- Supplied data:
------------

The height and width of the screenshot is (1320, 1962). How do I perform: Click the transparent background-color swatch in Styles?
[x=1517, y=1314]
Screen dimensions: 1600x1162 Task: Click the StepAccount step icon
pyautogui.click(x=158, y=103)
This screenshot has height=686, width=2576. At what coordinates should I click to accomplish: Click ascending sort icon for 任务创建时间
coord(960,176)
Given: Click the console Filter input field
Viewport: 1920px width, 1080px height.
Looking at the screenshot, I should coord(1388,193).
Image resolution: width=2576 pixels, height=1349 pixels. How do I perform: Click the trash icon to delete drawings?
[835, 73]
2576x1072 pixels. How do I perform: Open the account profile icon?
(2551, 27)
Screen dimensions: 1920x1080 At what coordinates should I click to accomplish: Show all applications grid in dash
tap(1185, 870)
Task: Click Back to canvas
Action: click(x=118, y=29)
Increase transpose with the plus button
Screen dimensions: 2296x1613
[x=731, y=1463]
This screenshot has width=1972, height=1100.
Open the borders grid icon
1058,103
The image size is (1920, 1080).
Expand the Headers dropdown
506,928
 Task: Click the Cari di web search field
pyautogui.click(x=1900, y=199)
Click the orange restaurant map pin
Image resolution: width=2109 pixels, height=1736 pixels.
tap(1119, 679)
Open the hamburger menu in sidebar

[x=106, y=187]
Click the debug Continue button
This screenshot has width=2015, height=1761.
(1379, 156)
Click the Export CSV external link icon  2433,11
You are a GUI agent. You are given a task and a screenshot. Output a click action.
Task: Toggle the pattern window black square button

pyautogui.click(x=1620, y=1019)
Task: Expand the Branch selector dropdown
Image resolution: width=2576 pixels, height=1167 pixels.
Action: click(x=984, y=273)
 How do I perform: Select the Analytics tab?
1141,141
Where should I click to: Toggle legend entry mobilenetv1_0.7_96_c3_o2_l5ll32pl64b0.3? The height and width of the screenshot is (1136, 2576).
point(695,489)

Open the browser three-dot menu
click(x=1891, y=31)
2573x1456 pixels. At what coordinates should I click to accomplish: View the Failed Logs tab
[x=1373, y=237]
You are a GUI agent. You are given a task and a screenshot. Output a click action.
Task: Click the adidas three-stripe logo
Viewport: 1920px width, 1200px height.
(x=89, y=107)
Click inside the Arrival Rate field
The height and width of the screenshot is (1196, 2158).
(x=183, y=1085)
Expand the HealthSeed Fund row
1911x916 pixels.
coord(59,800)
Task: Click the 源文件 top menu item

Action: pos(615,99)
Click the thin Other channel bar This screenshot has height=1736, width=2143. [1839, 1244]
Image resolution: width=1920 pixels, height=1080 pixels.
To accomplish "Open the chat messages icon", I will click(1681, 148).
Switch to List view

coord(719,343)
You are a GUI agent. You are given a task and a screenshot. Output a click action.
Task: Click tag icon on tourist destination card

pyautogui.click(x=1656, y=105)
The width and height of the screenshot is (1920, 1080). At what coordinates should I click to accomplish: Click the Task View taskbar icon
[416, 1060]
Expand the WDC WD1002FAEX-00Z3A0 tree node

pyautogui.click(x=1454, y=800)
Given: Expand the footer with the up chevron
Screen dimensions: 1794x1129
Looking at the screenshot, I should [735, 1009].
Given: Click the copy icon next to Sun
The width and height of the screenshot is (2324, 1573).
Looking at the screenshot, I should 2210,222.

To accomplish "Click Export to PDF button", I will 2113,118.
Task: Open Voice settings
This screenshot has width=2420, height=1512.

------------

- Exercise description: The required output is every line above from the one with "Open the borders grid icon" down to the one with "Click the orange restaurant map pin", restated word for word, ends included.

- Answer to this problem:
Open the borders grid icon
1058,103
The image size is (1920, 1080).
Expand the Headers dropdown
506,928
 Task: Click the Cari di web search field
pyautogui.click(x=1900, y=199)
Click the orange restaurant map pin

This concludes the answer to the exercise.